[Start of SUPPLIED INFORMATION]

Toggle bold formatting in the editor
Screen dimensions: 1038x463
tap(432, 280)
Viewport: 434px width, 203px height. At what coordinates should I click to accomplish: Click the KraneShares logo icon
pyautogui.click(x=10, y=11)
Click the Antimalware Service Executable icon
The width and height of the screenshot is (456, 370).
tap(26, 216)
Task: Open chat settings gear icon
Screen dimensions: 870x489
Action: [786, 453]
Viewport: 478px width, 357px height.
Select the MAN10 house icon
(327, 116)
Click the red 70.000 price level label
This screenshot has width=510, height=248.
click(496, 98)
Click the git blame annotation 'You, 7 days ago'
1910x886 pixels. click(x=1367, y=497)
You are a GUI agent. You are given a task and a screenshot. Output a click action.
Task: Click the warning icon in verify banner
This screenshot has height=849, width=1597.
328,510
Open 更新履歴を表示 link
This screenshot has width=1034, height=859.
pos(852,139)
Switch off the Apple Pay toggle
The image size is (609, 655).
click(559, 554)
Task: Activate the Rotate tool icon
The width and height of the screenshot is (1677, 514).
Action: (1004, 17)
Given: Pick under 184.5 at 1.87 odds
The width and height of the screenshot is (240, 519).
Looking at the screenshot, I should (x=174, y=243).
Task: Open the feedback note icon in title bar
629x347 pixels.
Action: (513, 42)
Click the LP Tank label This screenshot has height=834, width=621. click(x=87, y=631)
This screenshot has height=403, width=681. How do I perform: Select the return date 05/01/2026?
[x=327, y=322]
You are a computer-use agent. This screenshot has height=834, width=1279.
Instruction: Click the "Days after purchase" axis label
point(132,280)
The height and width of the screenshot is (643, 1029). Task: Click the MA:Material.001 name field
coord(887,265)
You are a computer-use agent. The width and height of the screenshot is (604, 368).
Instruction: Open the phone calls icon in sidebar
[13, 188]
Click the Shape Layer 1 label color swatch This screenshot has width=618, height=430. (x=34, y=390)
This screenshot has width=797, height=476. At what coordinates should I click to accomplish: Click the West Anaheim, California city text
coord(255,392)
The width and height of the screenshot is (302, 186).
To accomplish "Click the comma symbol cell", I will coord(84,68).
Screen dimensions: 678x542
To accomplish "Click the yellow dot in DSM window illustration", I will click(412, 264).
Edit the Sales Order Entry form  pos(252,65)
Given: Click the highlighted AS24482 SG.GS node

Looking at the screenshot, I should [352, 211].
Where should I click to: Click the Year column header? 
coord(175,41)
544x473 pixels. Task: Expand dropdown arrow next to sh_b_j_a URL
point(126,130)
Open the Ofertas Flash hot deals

[End of SUPPLIED INFORMATION]

**INSTRUCTIONS FOR THE TASK**.
Rescale the items starting with the line containing "The height and" and going on through the line containing "Edit the Sales": rewrite those lines in full, requests included, with every coordinate in the answers multiplied by 0.5 and rounded to a whole number, halves rounding up. Leave everything outside the answers unchanged.

**RESPONSE**.
The height and width of the screenshot is (643, 1029). Task: Click the MA:Material.001 name field
coord(444,133)
You are a computer-use agent. The width and height of the screenshot is (604, 368).
Instruction: Open the phone calls icon in sidebar
[7, 94]
Click the Shape Layer 1 label color swatch This screenshot has width=618, height=430. (x=17, y=195)
This screenshot has width=797, height=476. At what coordinates should I click to accomplish: Click the West Anaheim, California city text
coord(128,196)
The width and height of the screenshot is (302, 186).
To accomplish "Click the comma symbol cell", I will coord(42,34).
Screen dimensions: 678x542
To accomplish "Click the yellow dot in DSM window illustration", I will click(206, 132).
Edit the Sales Order Entry form  pos(126,33)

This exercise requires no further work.